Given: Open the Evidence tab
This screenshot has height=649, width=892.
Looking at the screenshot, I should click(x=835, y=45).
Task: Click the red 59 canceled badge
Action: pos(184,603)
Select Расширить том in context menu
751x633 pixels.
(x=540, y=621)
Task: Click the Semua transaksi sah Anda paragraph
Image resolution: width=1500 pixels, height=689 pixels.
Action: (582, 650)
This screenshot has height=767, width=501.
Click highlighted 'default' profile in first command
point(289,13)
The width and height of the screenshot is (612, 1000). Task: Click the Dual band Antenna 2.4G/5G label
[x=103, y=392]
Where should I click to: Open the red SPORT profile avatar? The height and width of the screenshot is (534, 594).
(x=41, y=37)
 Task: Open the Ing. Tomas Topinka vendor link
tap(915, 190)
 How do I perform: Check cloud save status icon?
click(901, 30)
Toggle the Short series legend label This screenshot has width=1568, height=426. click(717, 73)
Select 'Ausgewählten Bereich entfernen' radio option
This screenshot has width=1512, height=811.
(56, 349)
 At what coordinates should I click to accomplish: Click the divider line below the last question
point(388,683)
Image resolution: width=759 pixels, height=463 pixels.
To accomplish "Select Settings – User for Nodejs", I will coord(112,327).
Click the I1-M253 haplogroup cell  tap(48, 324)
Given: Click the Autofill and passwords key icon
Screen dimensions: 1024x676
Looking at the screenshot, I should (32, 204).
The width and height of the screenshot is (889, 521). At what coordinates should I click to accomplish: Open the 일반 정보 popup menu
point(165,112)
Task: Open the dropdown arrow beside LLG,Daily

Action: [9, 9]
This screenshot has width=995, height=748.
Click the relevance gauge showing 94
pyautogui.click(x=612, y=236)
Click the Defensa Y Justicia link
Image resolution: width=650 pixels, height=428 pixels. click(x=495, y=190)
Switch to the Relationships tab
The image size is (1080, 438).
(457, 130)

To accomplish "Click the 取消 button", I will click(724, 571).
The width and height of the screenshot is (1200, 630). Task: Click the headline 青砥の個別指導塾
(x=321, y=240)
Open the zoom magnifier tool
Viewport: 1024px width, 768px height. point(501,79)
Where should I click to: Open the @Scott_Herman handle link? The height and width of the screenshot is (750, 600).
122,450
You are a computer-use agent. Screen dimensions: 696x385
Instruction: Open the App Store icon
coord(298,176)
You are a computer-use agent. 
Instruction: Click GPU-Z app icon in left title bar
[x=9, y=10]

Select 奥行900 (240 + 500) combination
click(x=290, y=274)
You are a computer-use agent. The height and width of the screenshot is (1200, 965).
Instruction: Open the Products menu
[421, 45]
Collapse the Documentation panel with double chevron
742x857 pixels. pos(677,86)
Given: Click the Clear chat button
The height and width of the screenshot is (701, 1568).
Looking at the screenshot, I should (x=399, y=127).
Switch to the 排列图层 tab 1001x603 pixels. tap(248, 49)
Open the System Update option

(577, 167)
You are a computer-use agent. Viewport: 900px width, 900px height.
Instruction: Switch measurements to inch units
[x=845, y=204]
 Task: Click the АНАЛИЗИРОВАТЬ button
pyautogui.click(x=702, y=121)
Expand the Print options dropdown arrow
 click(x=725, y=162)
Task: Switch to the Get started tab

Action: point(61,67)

────────────────────

The task:
The full set of entries has to be duplicated precisely.

Worked solution:
Given: Open the Evidence tab
This screenshot has height=649, width=892.
Looking at the screenshot, I should click(x=835, y=45).
Task: Click the red 59 canceled badge
Action: pos(184,603)
Select Расширить том in context menu
751x633 pixels.
(x=540, y=621)
Task: Click the Semua transaksi sah Anda paragraph
Image resolution: width=1500 pixels, height=689 pixels.
Action: (582, 650)
This screenshot has height=767, width=501.
Click highlighted 'default' profile in first command
point(289,13)
The width and height of the screenshot is (612, 1000). Task: Click the Dual band Antenna 2.4G/5G label
[x=103, y=392]
Where should I click to: Open the red SPORT profile avatar? The height and width of the screenshot is (534, 594).
(x=41, y=37)
 Task: Open the Ing. Tomas Topinka vendor link
tap(915, 190)
 How do I perform: Check cloud save status icon?
click(901, 30)
Toggle the Short series legend label This screenshot has width=1568, height=426. click(717, 73)
Select 'Ausgewählten Bereich entfernen' radio option
This screenshot has width=1512, height=811.
(56, 349)
 At what coordinates should I click to accomplish: Click the divider line below the last question
point(388,683)
Image resolution: width=759 pixels, height=463 pixels.
To accomplish "Select Settings – User for Nodejs", I will coord(112,327).
Click the I1-M253 haplogroup cell  tap(48, 324)
Given: Click the Autofill and passwords key icon
Screen dimensions: 1024x676
Looking at the screenshot, I should (32, 204).
The width and height of the screenshot is (889, 521). At what coordinates should I click to accomplish: Open the 일반 정보 popup menu
point(165,112)
Task: Open the dropdown arrow beside LLG,Daily

Action: [9, 9]
This screenshot has width=995, height=748.
Click the relevance gauge showing 94
pyautogui.click(x=612, y=236)
Click the Defensa Y Justicia link
Image resolution: width=650 pixels, height=428 pixels. click(x=495, y=190)
Switch to the Relationships tab
The image size is (1080, 438).
(457, 130)

To accomplish "Click the 取消 button", I will click(724, 571).
The width and height of the screenshot is (1200, 630). Task: Click the headline 青砥の個別指導塾
(x=321, y=240)
Open the zoom magnifier tool
Viewport: 1024px width, 768px height. point(501,79)
Where should I click to: Open the @Scott_Herman handle link? The height and width of the screenshot is (750, 600).
122,450
You are a computer-use agent. Screen dimensions: 696x385
Instruction: Open the App Store icon
coord(298,176)
You are a computer-use agent. 
Instruction: Click GPU-Z app icon in left title bar
[x=9, y=10]

Select 奥行900 (240 + 500) combination
click(x=290, y=274)
You are a computer-use agent. The height and width of the screenshot is (1200, 965).
Instruction: Open the Products menu
[421, 45]
Collapse the Documentation panel with double chevron
742x857 pixels. pos(677,86)
Given: Click the Clear chat button
The height and width of the screenshot is (701, 1568).
Looking at the screenshot, I should (x=399, y=127).
Switch to the 排列图层 tab 1001x603 pixels. tap(248, 49)
Open the System Update option

(577, 167)
You are a computer-use agent. Viewport: 900px width, 900px height.
Instruction: Switch measurements to inch units
[x=845, y=204]
 Task: Click the АНАЛИЗИРОВАТЬ button
pyautogui.click(x=702, y=121)
Expand the Print options dropdown arrow
 click(x=725, y=162)
Task: Switch to the Get started tab

Action: point(61,67)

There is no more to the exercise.